* [Dataset rows]
◇ ◇ ◇ ◇ ◇

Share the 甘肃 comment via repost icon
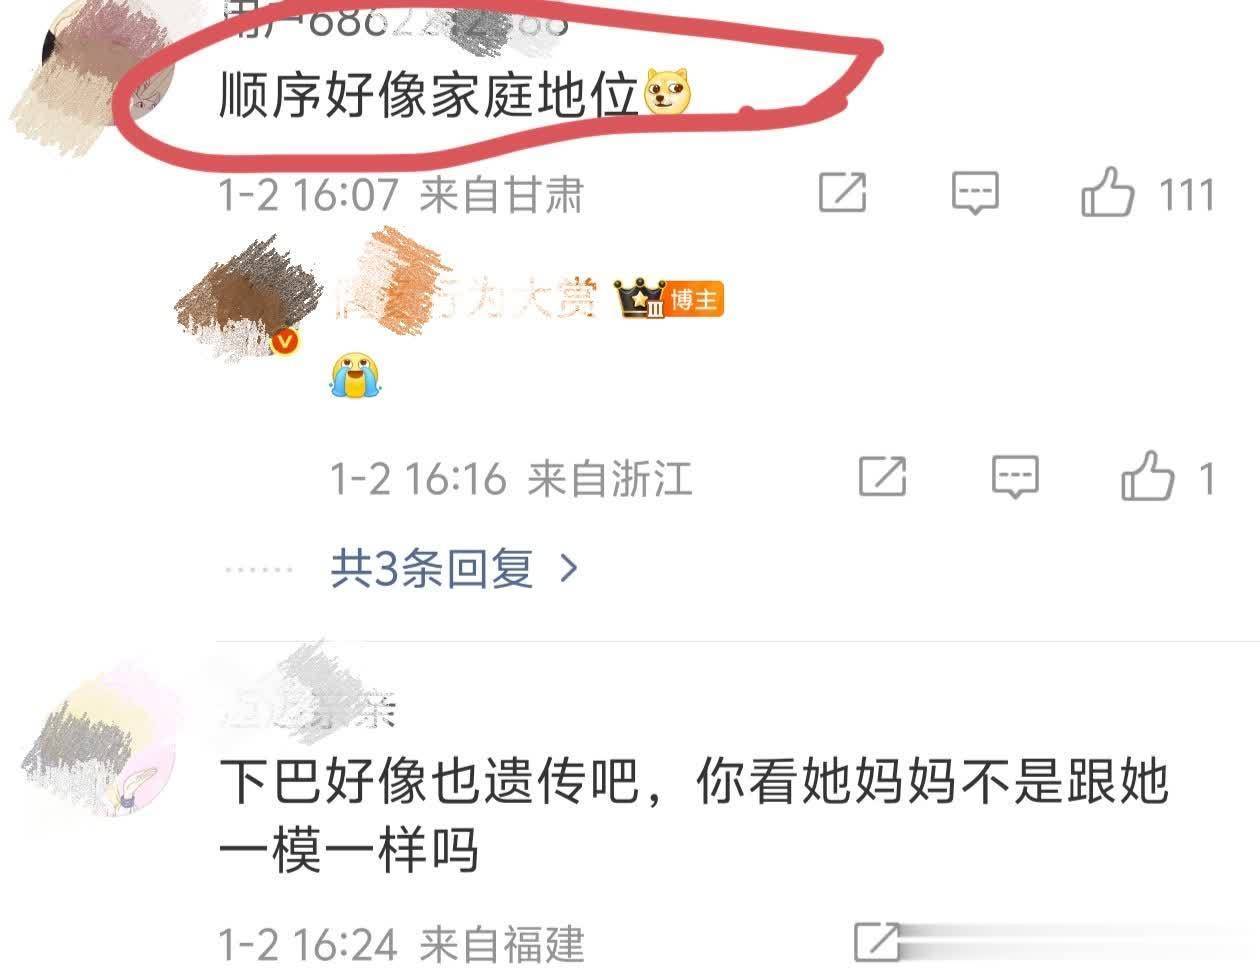Viewport: 1260px width, 976px height. (842, 192)
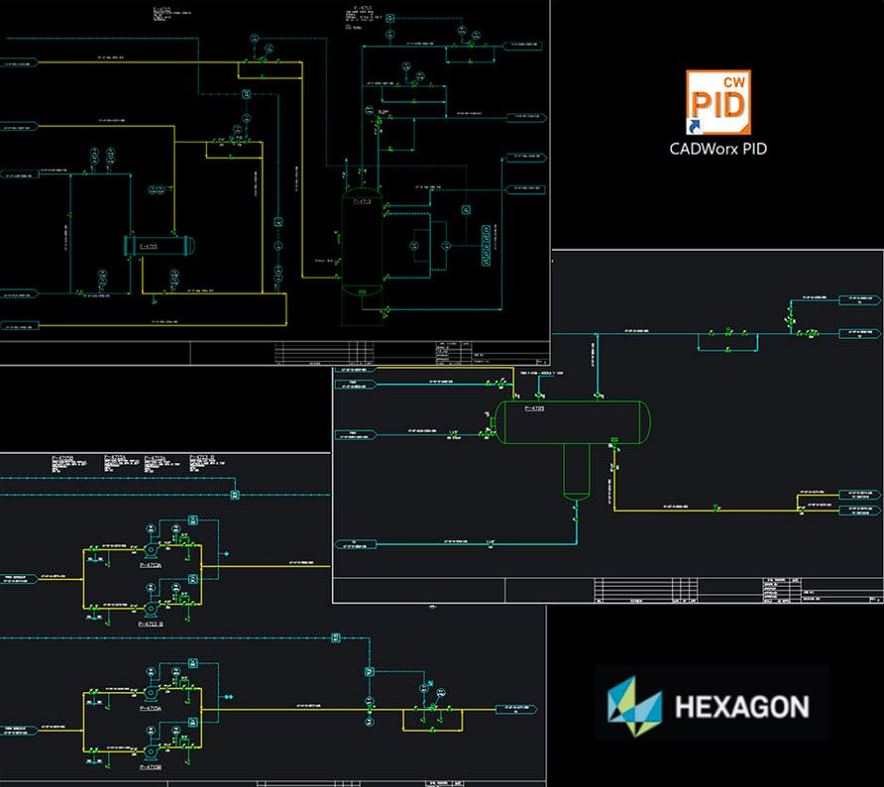Select the control valve bypass loop in the pump drawing
Image resolution: width=884 pixels, height=787 pixels.
[x=432, y=718]
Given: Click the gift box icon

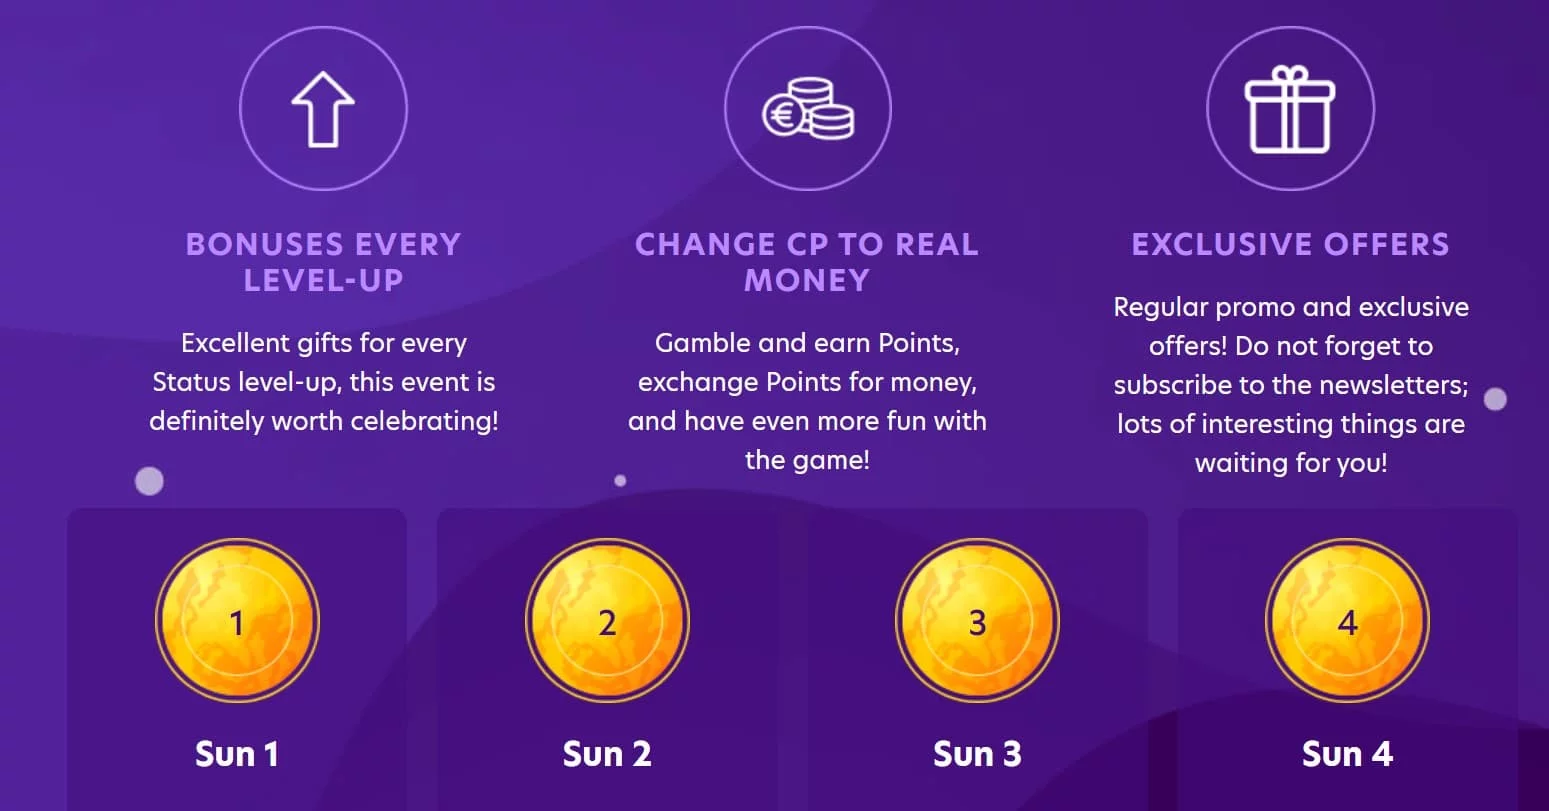Looking at the screenshot, I should 1290,108.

◇ ◇ ◇ ◇ ◇

Rewrite every line of the records above as a Markdown table with the columns "Row" and "Line", numbering each line and skipping blank ones. Keep the pictures out of your answer.

* [Final answer]
| Row | Line |
|---|---|
| 1 | Share the 甘肃 comment via repost icon |
| 2 | Viewport: 1260px width, 976px height. (842, 192) |
| 3 | Select the control valve bypass loop in the pump drawing |
| 4 | Image resolution: width=884 pixels, height=787 pixels. |
| 5 | [x=432, y=718] |
| 6 | Given: Click the gift box icon |
| 7 | Looking at the screenshot, I should 1290,108. |